■ INSTRUCTIONS
[a] In the PTMC function documentation, rewrite the stretch from "get_discrete_output(model, data_list, settings, update_ind, par)" through "for the simulation." with "data_list" renamed to "input_data".
[b] Render the sentence "A list of parameters or starting values for the chains." from the PTMC function documentation in Spanish.

■ PROVIDED TEXT
This function runs multiple Markov Chains in parallel or sequentially to generate output from a Parallel Tempering Monte Carlo (PTMC) model. The output includes the posterior parameter samples, discrete state information, log posterior values, temperatures, and acceptance rates.

get_discrete_output(model, data_list, settings, update_ind, par)

Arguments

model

A list representing the model containing information such as parameter names and any model-specific settings required for running the PTMC.

data_list

A list containing the data necessary for running the model. This could include observed data, priors, and any other variables needed for the simulation.

settings

A list containing the settings for the model execution. The list must contain: - numberChainRuns: The number of chains to run in parallel. - runParallel: A boolean indicating whether to run the chains in parallel (TRUE) or sequentially (FALSE). - numberFittedPar: The number of parameters to fit in the model.

update_ind

An index or flag used to control which part of the model or data to update during the PTMC simulation.

par

A list of parameters or starting values for the chains. Each element corresponds to one chain.

Value

A list containing the results of the PTMC simulation. The list includes:

mcmc

An MCMC object containing the posterior samples of the model parameters.

discrete

A list of discrete states generated during the simulation for each chain.

lpost

A data frame of log-posterior values, with columns representing different chains and rows representing samples.

temp

A data frame of temperatures for each chain at each sample.

acc

A data frame of acceptance rates for each chain at each sample.

outPTpar

A list containing the parameter values for each chain.

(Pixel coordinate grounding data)
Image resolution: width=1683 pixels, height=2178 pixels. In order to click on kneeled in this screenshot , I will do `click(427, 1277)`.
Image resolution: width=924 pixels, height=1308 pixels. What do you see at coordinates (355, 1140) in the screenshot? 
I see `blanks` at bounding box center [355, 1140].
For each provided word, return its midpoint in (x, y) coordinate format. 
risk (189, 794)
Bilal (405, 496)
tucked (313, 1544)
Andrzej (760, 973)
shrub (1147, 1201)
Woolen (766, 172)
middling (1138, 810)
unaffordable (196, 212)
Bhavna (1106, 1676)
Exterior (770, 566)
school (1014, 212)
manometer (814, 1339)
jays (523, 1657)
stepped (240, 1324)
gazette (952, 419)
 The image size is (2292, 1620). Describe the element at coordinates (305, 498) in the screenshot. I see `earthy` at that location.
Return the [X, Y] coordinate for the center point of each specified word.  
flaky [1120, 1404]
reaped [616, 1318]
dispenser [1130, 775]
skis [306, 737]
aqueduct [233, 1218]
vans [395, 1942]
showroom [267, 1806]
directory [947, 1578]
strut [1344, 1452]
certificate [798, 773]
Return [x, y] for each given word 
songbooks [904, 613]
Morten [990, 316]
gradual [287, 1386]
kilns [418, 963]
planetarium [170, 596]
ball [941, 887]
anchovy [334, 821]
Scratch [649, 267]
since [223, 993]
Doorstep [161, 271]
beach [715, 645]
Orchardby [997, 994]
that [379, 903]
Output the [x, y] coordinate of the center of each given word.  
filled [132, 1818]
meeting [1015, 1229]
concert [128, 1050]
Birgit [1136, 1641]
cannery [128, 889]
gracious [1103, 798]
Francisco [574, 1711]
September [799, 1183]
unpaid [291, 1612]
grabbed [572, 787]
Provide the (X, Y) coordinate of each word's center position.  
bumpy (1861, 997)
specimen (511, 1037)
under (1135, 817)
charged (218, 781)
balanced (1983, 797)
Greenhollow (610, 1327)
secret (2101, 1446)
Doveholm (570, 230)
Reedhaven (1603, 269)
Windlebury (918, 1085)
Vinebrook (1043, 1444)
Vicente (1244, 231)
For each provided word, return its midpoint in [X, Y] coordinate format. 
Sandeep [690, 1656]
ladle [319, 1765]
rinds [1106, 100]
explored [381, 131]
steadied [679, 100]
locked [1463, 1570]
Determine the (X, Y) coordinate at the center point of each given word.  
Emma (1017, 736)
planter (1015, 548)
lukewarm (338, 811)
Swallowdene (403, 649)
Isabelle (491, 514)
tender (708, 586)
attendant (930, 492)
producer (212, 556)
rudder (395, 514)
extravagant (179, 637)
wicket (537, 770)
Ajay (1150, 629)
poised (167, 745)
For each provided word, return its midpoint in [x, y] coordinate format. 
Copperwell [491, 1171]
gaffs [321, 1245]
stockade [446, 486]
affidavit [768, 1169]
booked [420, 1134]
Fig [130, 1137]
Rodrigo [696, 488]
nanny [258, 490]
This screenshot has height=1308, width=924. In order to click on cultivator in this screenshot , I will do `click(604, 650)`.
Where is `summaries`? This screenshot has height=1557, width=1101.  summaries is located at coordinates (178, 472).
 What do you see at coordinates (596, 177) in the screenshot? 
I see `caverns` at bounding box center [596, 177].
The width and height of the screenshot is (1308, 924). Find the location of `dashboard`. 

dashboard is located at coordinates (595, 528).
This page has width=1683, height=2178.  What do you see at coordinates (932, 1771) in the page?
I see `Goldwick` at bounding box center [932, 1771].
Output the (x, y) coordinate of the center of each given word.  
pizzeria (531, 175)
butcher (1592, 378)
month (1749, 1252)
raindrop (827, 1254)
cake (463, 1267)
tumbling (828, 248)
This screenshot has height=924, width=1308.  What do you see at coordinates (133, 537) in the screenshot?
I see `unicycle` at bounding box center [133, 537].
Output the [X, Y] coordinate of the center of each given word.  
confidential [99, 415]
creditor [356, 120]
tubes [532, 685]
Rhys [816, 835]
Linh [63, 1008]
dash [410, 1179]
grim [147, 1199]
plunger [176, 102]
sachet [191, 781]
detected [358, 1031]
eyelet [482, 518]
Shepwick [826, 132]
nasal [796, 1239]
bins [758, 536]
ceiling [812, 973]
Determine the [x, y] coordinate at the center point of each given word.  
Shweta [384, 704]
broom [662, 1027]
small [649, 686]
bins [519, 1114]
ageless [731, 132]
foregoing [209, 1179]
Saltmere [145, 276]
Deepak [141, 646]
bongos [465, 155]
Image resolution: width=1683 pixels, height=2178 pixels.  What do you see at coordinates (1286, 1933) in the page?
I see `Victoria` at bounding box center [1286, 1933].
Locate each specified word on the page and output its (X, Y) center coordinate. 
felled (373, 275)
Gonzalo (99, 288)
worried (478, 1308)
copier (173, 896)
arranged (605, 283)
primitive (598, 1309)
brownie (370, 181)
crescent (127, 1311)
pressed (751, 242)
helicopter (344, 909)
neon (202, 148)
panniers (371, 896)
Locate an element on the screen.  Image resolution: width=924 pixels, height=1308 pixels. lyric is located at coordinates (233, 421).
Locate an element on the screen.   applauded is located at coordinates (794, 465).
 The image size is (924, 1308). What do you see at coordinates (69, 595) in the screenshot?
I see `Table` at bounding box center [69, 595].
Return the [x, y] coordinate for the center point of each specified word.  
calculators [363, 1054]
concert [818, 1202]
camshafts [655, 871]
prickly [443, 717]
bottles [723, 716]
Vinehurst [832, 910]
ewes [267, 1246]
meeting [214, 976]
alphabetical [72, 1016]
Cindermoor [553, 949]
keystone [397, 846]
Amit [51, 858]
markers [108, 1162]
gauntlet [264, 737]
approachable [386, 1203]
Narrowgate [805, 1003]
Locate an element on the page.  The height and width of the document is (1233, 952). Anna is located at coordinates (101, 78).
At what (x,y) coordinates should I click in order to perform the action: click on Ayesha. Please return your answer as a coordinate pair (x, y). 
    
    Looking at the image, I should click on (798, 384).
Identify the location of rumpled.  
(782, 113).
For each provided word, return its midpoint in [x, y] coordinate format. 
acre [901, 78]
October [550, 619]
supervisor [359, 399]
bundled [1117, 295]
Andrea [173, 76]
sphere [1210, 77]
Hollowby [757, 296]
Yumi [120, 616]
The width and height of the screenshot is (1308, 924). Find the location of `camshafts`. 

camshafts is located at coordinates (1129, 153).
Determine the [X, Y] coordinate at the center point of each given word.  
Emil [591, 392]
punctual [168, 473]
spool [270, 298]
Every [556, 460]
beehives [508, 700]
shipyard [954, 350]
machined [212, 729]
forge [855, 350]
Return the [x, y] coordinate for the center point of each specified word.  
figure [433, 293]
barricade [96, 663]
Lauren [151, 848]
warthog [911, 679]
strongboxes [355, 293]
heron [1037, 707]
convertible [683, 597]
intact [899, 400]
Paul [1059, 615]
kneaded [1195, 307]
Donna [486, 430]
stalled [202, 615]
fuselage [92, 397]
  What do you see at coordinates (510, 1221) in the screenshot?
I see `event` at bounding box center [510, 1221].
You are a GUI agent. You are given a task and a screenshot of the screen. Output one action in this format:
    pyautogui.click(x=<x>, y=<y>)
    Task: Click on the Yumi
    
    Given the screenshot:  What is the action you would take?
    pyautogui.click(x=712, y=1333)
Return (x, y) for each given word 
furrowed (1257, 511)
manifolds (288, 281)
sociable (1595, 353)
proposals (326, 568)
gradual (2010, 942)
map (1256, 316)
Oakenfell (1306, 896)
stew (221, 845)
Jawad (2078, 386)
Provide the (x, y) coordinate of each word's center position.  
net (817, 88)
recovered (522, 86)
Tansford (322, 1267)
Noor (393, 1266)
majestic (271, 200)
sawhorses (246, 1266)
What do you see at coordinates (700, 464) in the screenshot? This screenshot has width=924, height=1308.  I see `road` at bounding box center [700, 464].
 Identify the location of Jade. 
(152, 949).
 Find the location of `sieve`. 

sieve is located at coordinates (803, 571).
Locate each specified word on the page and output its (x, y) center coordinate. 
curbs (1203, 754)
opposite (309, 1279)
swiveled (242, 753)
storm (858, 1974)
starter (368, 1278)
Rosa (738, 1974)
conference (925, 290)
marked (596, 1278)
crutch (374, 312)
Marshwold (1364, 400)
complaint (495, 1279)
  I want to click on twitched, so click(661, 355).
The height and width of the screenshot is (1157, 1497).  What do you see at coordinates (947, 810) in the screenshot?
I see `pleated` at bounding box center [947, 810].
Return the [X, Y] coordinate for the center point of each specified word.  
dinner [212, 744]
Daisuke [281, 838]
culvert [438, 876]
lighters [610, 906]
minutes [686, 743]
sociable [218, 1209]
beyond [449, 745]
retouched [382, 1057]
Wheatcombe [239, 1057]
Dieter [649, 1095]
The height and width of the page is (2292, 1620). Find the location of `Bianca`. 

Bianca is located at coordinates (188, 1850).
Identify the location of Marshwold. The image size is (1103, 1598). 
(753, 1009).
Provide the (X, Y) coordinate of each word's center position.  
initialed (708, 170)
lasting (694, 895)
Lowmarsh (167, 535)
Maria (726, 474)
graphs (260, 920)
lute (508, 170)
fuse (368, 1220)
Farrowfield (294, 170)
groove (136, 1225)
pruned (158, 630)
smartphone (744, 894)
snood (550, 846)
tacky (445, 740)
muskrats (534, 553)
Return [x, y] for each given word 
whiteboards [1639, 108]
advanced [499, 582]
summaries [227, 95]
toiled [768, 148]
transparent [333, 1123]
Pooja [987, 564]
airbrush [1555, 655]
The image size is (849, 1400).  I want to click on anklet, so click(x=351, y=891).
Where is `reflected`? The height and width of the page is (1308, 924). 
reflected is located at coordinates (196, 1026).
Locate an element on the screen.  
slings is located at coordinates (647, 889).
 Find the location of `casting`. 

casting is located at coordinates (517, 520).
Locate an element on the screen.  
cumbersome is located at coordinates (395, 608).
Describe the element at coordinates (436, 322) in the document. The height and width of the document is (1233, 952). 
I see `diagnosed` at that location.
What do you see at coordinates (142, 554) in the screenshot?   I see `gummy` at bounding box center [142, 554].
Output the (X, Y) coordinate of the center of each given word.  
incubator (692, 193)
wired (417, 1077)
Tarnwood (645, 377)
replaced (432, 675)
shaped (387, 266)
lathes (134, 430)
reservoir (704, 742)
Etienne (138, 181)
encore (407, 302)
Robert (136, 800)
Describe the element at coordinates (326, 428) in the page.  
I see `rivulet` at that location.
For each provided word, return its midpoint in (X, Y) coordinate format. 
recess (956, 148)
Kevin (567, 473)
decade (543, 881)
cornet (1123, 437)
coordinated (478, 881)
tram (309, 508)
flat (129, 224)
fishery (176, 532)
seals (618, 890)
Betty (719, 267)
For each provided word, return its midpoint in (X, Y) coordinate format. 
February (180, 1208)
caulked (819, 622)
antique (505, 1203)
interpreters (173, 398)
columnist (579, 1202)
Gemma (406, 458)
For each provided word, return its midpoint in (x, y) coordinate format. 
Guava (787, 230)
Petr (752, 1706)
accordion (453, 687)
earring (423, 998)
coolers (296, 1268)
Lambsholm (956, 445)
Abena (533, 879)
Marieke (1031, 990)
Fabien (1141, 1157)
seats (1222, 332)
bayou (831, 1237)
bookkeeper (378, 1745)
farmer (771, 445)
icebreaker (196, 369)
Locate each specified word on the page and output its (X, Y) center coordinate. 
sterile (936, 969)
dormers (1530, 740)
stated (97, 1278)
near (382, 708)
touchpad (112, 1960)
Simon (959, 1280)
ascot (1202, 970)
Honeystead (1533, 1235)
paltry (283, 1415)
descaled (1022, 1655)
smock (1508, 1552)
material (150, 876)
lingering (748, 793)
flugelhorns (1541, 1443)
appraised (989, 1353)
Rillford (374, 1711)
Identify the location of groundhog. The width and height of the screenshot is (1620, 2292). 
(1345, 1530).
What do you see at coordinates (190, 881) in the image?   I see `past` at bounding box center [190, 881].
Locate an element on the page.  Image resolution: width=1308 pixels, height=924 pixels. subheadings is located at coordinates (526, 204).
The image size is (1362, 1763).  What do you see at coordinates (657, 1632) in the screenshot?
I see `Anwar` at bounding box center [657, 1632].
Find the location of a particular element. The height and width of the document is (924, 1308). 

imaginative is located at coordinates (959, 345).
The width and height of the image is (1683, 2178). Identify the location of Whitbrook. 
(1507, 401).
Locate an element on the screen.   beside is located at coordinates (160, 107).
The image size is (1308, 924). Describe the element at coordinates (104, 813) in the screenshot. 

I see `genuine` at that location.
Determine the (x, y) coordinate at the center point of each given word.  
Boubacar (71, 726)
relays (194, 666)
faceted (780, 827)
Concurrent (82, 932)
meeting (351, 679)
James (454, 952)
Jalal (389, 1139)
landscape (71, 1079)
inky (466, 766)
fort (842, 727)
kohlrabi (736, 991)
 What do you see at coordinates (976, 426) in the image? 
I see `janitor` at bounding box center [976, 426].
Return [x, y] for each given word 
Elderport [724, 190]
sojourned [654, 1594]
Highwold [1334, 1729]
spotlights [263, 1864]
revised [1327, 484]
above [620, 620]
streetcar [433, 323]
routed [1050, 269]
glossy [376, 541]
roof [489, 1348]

■ SOLUTIONS TO EACH TASK
[a]
get_discrete_output(model, input_data, settings, update_ind, par)

Arguments

model

A list representing the model containing information such as parameter names and any model-specific settings required for running the PTMC.

input_data

A list containing the data necessary for running the model. This could include observed data, priors, and any other variables needed for the simulation.

[b] Una lista de parámetros o valores iniciales para las cadenas.